Adalah lebih penting melakukan yang benar daripada melakukan dengan benar. Karena yang terakhir ini bisa saja terjadi mengenai perbuatan yang tidak benar, namun secara teknis operasional kita telah melakukannya dengan benar. Tak dapat dipungkiri bahwa jiwa manusia akan tergadaikan menurut apa yang telah diperbuatnya. Jika jatuh cinta, misalnya, maka tentu jiwa kita akan senantiasa menuruti apa pun kemauan dari rasa cinta itu sendiri. Bahkan nyaris, kita dapat dinyatakan tak lagi memiliki subyektifitas diri. Selalu dan akan selalu berupaya mengabulkan permintaan sang kekasih. Apa pun risikonya! Benarlah nasihat yang dicuplik dari kita suci berikut ini: “Setiap diri manusia itu tergadai (terikat) oleh apa yang diperbuat atau diusahakannya” (Q.S. Al-Mudatsir: 38).
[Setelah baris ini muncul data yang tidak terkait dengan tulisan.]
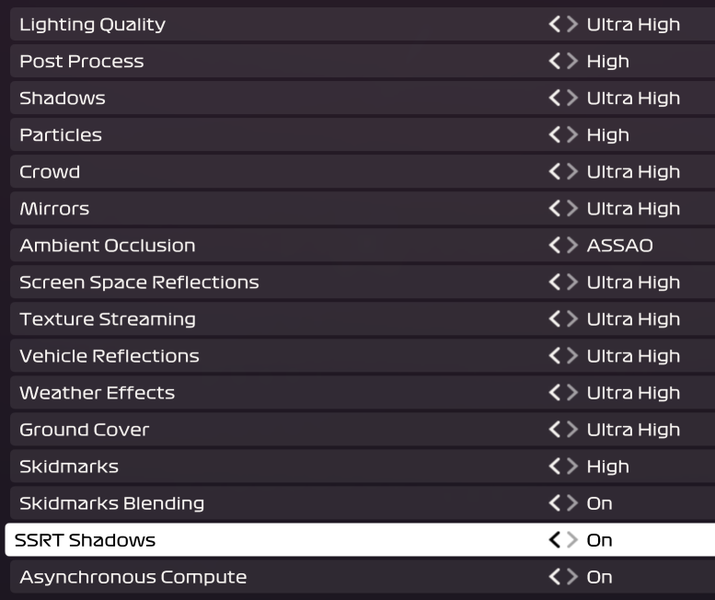This screenshot has width=715, height=600.
Task: Toggle Skidmarks Blending with right arrow
Action: tap(572, 503)
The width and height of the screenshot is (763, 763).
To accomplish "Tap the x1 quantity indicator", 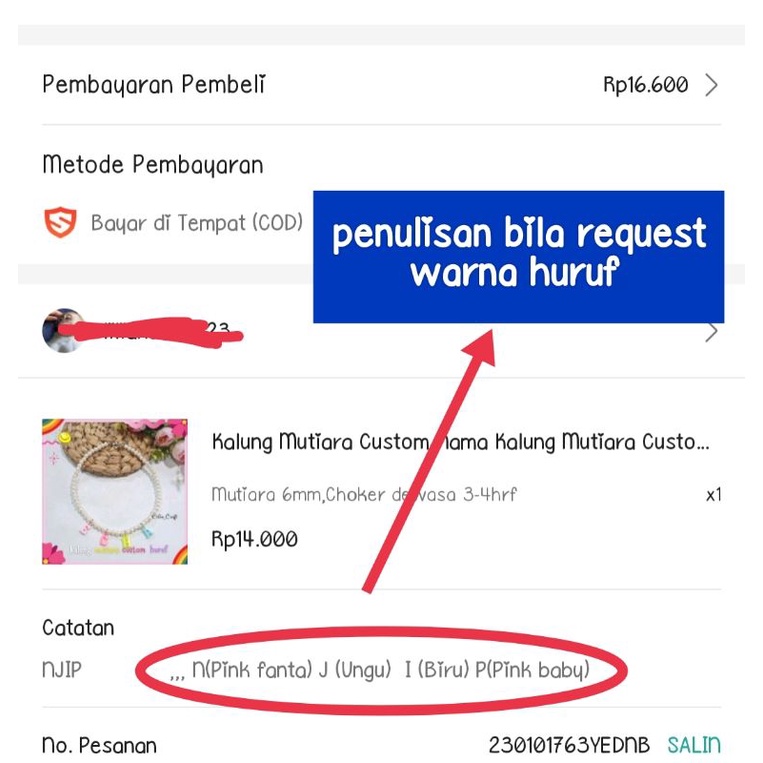I will [x=713, y=495].
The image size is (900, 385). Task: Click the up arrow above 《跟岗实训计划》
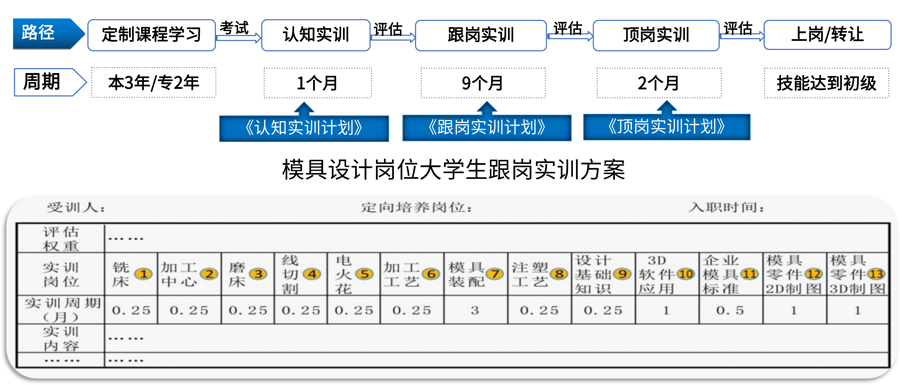pos(487,108)
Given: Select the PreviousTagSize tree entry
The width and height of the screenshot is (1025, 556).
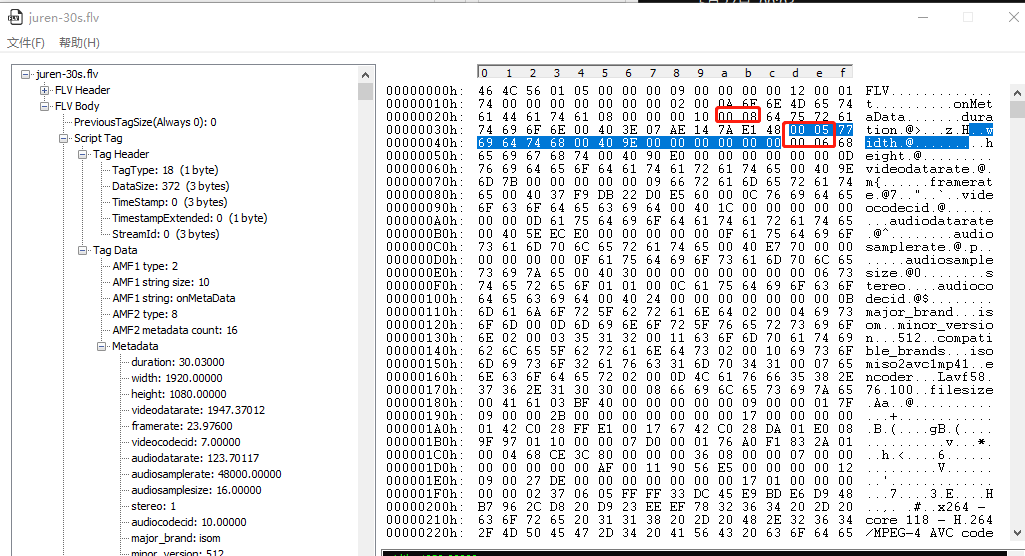Looking at the screenshot, I should pyautogui.click(x=144, y=123).
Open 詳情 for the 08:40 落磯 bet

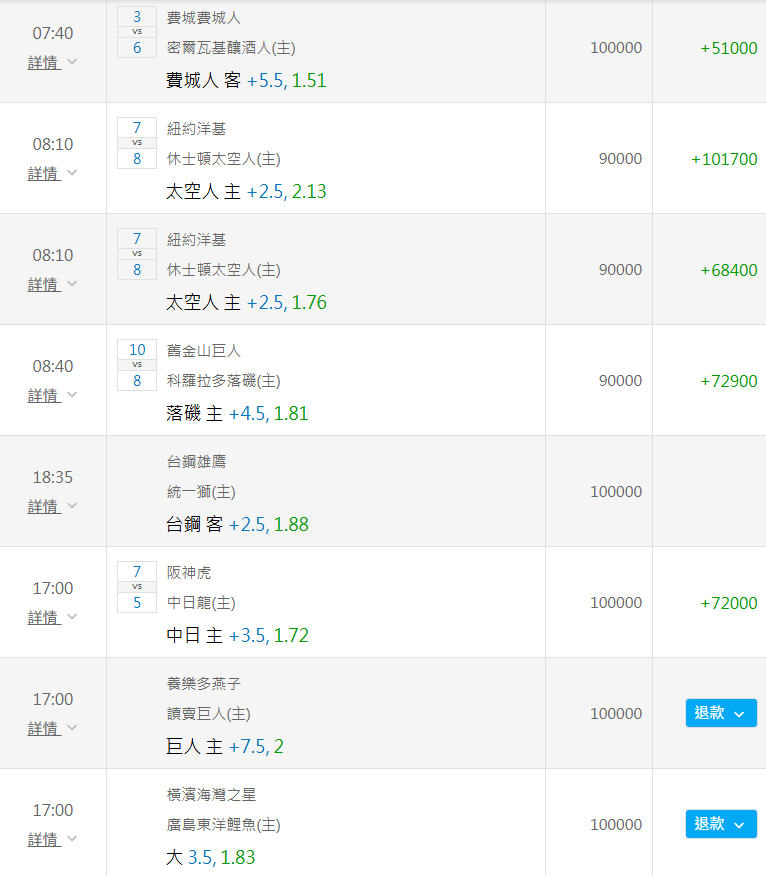[52, 395]
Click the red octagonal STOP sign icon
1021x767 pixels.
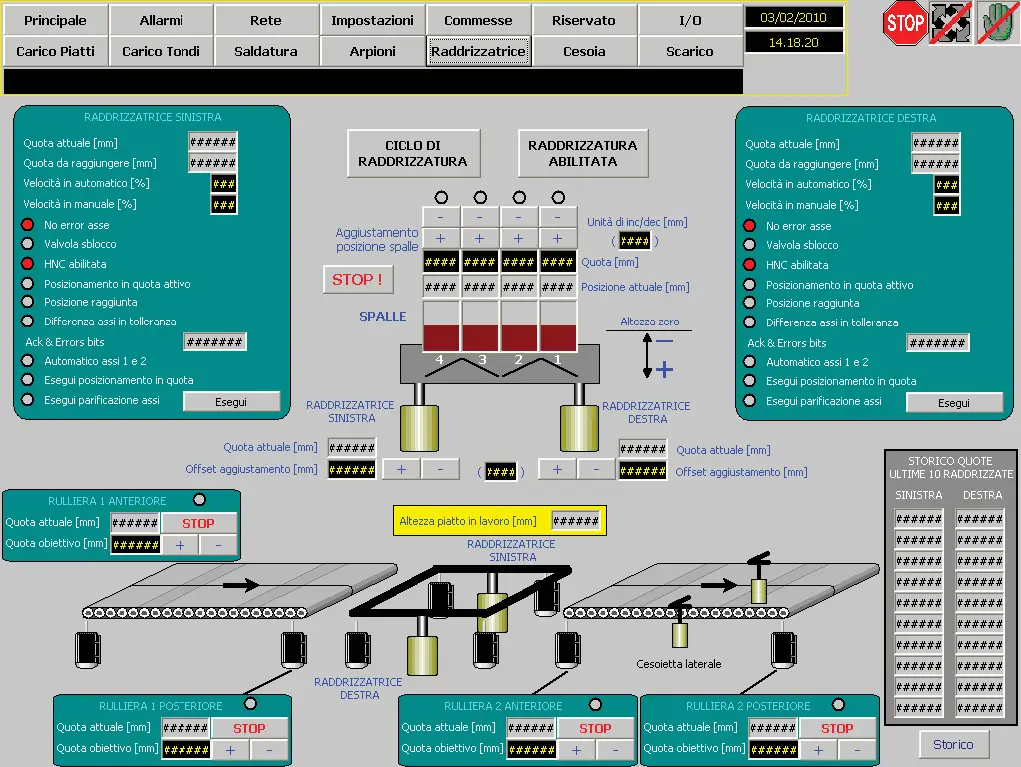904,22
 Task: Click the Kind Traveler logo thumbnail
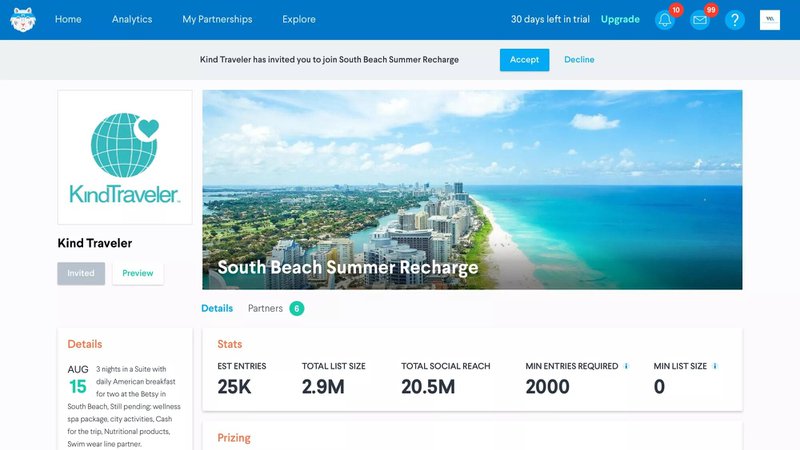pyautogui.click(x=125, y=158)
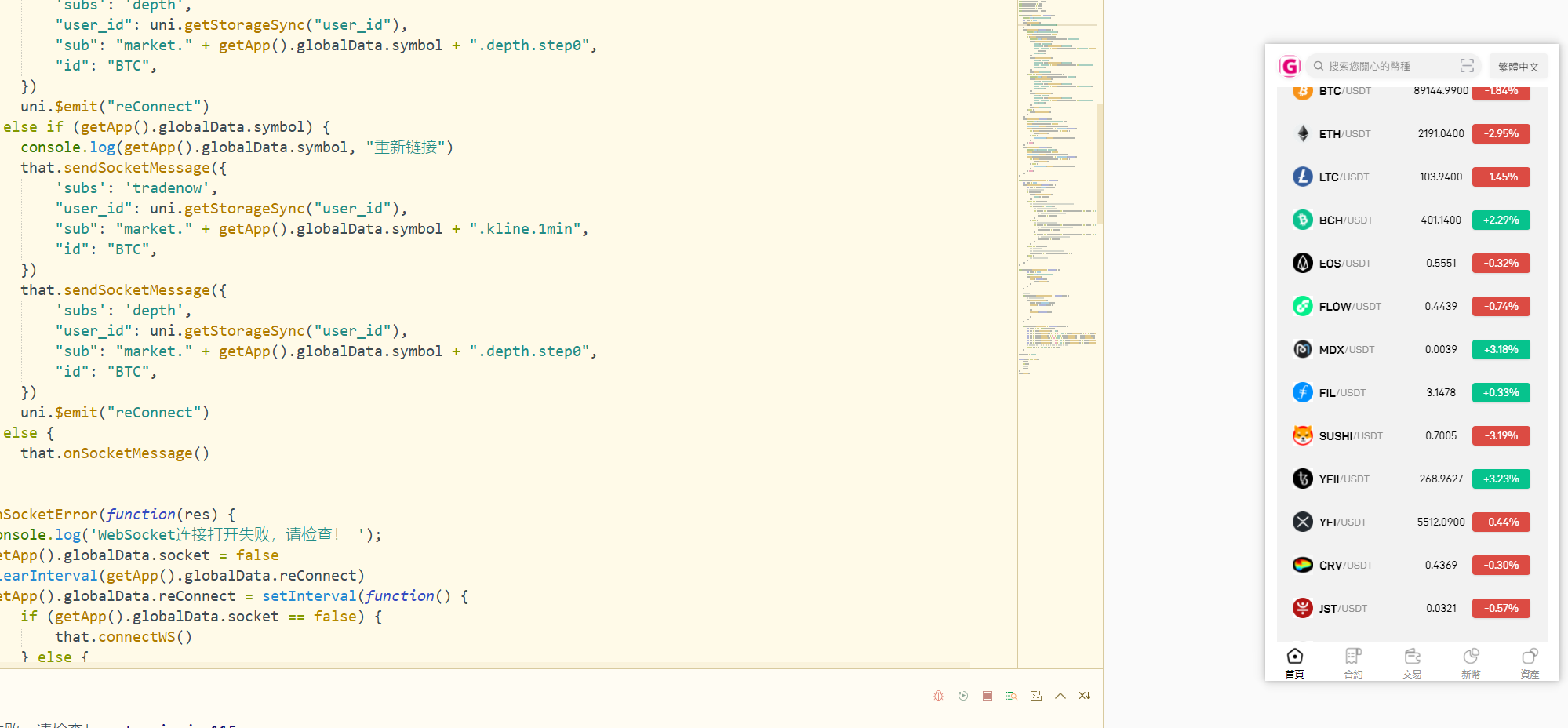The width and height of the screenshot is (1568, 728).
Task: Go to the 資產 tab
Action: (1530, 663)
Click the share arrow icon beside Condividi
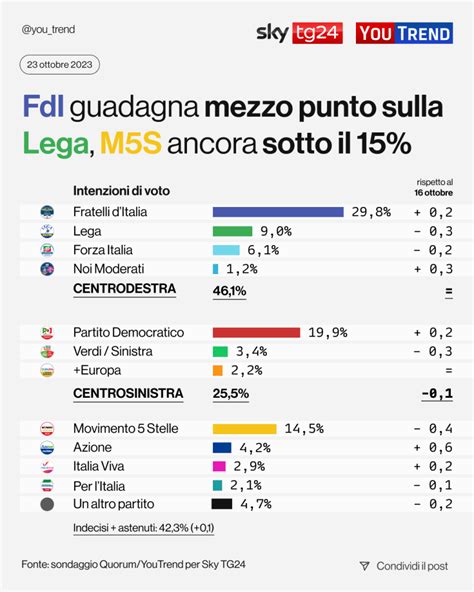 (x=364, y=566)
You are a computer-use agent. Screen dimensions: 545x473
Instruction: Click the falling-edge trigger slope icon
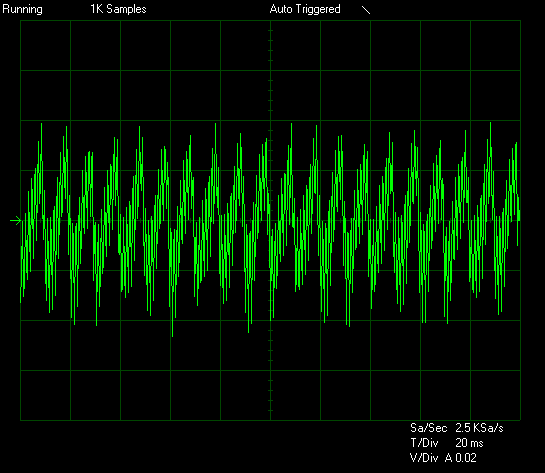(366, 10)
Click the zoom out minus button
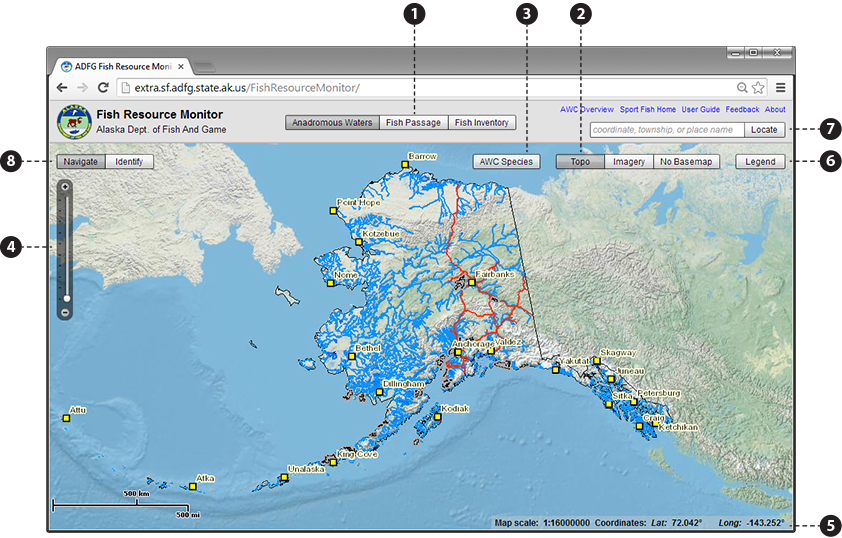Viewport: 842px width, 538px height. tap(65, 312)
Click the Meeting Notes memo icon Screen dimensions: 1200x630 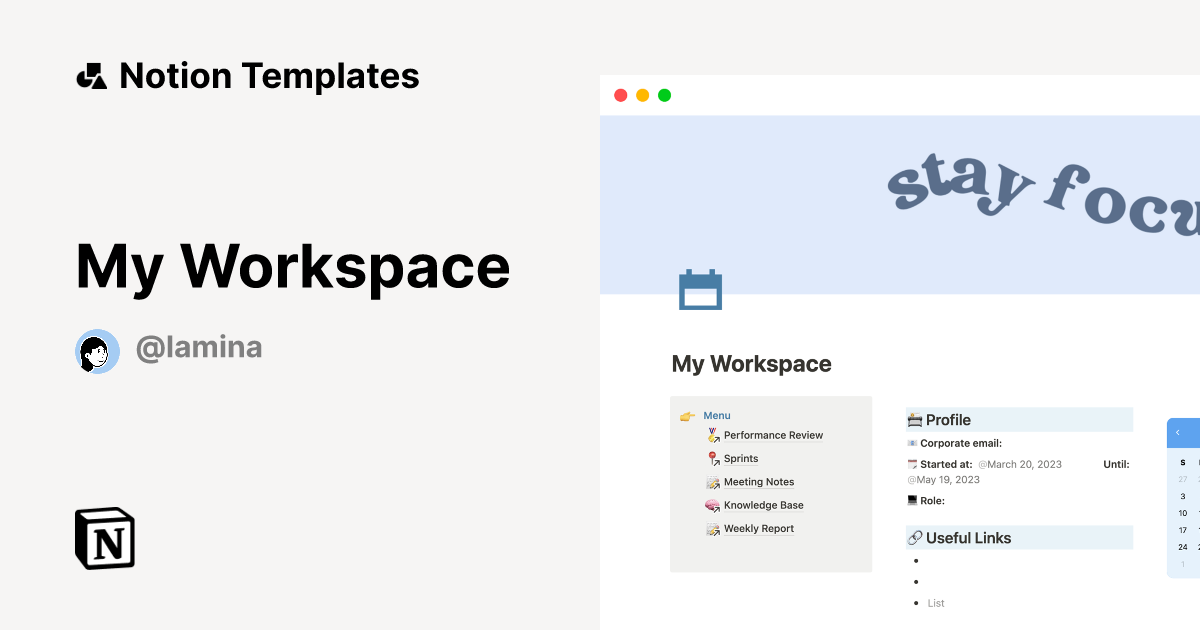(713, 482)
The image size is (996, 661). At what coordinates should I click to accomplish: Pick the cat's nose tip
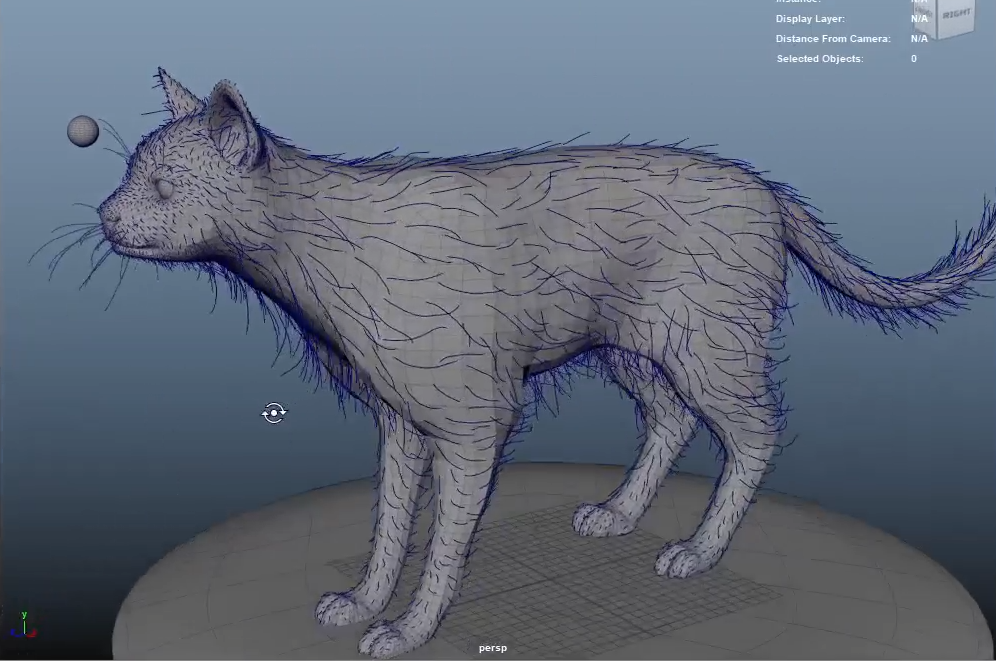105,214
Sabar dan tawakal adalah dua kata yang mudah diucapkan, namun perlu perjuangan keras untuk mewujudkannya. Karena kedua kata itu merupakan kunci keberhasilan bagi pribadi yang sukses. Tidak semua orang mampu bertindak demikian. Grafitasi kekuatan untuk tidak sabar laksana gaya tarik bumi yang membetot ekor pesawat ulang-alik dari dorongan roketnya untuk mampu menembus atmosfir bumi. Dibutuhkan kekuatan yang luar biasa untuk bersabar, sebelum akhirnya dengan mudah dapat menjelajahi wilayah angkasa luar tanpa membutuhkan kekuatan yang besar. Artinya, dengan mampu membiasakan diri berbuat sabar dan tawakal, maka pribadi yang demikian tidak akan mengalami kesulitan lagi.